O. lyellii grows epiphytically on the surfaces of tree trunks and branches; they are more frequently found growing on deciduous trees such as maple, alder and oak, and less commonly on coniferous trees such as spruce and hemlock. They can also be found on the rocks or boulders located beneath said trees, although the frequency of this is low.

== Reproduction ==
Unique to O. lyellii within its genus is its dioicous sexual condition, meaning it bears its archegonia and antheridia on different plants. The male plants can often be identified by their smaller size and are often found as tufts located near female plants. Another distinctive feature of the male plants is the conspicuous bulb-like branches that harbour its reproductive gametophores.

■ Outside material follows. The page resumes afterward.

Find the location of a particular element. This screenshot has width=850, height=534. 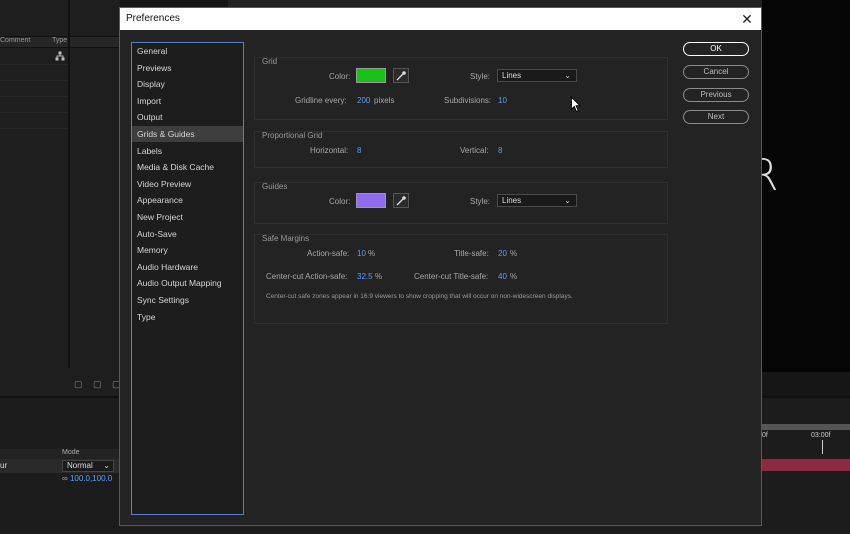

grid-color-swatch is located at coordinates (371, 76).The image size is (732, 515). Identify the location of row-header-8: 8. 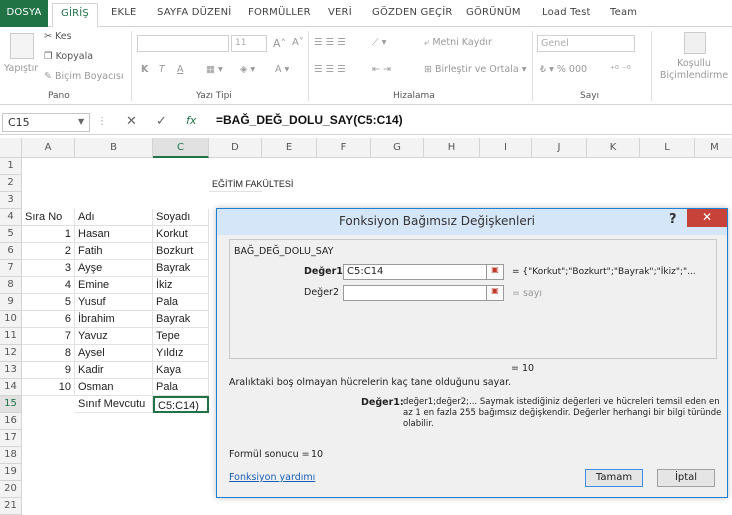
(11, 286).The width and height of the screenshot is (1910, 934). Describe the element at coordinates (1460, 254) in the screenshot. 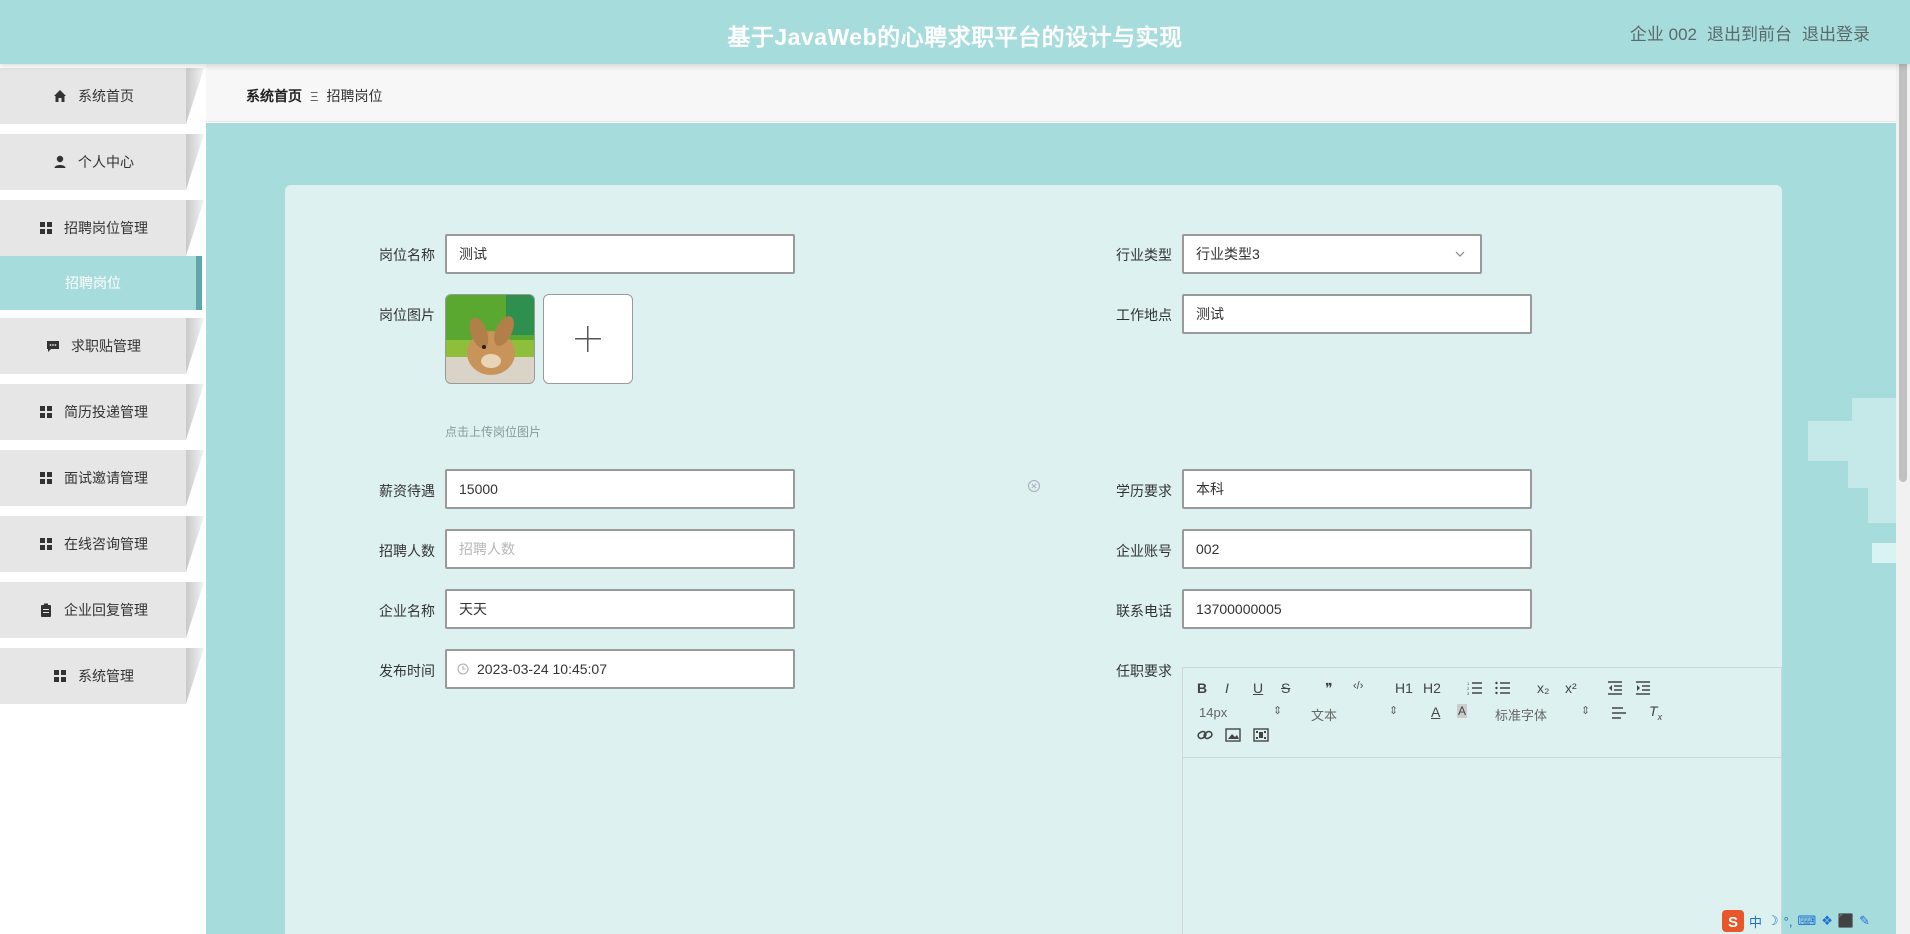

The sporophytic stage is characterized by rare, slightly exserted capsules that are often immersed in the perichaetial leaves. The sporangia is distinct with 8 ribs that may run either one half or the entire length of the sporangia. Like most mosses belonging to the Bryopsida class, O. lyellii has white arthrodontous peristome teeth, with 16 teeth being located in both the exostome and endostome. Similar to many mosses of the Orthotrichum genus, the calyptra is hairy with straight hairs running its length, often pointed towards its tip.